LS: I said, indulgent much? Go sing karaoke with your goddamn friends. Who cares about a stupid competition.
SD: Heather told me to win. I want to win.
LS: So win.
SD: I don’t know how. This isn’t basketball.
LS: Ah, basketball.
SD: I am very good at basketball.
LS: But you played soccer in college.
SD: And I hated it. The games were too much pressure for me. I just wanted to run around and play, but I was a goalkeeper, so I had to sit still during games and make very important tactical decisions with which I was extremely uncomfortable.
LS: Then why did you play goalie if you hated it so much?
SD: Because I was good at it. And I was different.
LS: But you hated it.
SD: I didn’t always hate it. Only when it got serious. Then I started to hate it. Before that it was fantastic.
LS: Great. I think we pretty much laid out that metaphor for everyone.
SD: It isn’t a metaphor.
LS: Scout, you always try to go the hard way.
SD: No I don’t. I’m just weird. That’s why I invented you. And a lot of good that did me.
LS: I’m wonderful!
SD: Yes, but you don’t matter.
LS: Excuse me?
SD: In the grand scheme of things, you have never mattered.
LS: You are PMS-ing, for sure.
SD: Yes, I am. And I’ve had two Jamesons, rocks, and I don’t know how to win a competition that I very badly want to win.
LS: This wasn’t your crowd tonight.
SD: No excuses.
LS: Then be funnier.
LS: More contouring on your eyeshaddow?
SD: Not funny.
LS: Apparently, that’s the trend for us tonight.
LS: I don’t know the answer. Quit if you want to. I don’t even get to come out and play anymore. What the hell do I care?
LS: So, what, is this the end?
LS: Fuck you for being dramatic.
LS: Ugh! I said, fuck you for being dramatic! No one cares that you don’t feel funny tonight. It genuinely doesn’t matter.
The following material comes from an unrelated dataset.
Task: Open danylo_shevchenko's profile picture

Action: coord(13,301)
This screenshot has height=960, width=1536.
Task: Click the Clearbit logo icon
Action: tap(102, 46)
Either be funnier or stop caring, but this blog post sucks.
SD: You suck.
LS: There you go! Fight back.
SD: Do you think room service delivers Jameson, rocks?
LS: I should goddamn hope so. It’s 2014.
SD: Fine. I’ll try again at the competition tomorrow. But if it doesn’t work then, I’m quitting.
LS: Whatever. I just want to end this conversation as it is very hipster and annoying.
SD: You know, anytime we start to feel anything negative at all, you say stuff just like that. You undercut our feelings because you don’t think they do or should have vale.
LS: Absolutely not. I am not letting you turn this on me. Go cry yourself to sleep, peaches. I’m going to watch a movie on hotel cable. I know it may not feel like it now, but there are people in this world do who end up with development deals, and I, for one, intend on enjoying their work.
LS: Goodnight, Scout.
SD: Goodnight, Scout.
LS: My name is Lady Scoutington.
LS: No way. You can’t take away the fact that I exist just because you are being a grump. I exist, and even if I don’t get to come back for seventeen years and when I do it’s on cable access, next to a woman in a pale blue pleather shirt talking about her life as a dog trainer, I am coming back. You are not getting rid of me no matter how hard you cry about it.
SD: Hello, room service? I’d like to order a Jameson, rocks.
LS: Ugh. Pass me the remote control. If I have to sit through one more minute of this sob fest, I’ll burst.
SD: Is there anything funny on TV?
LS: Always. Somewhere in the universe, there is always something funny on TV. You just have to be less judgmental and look.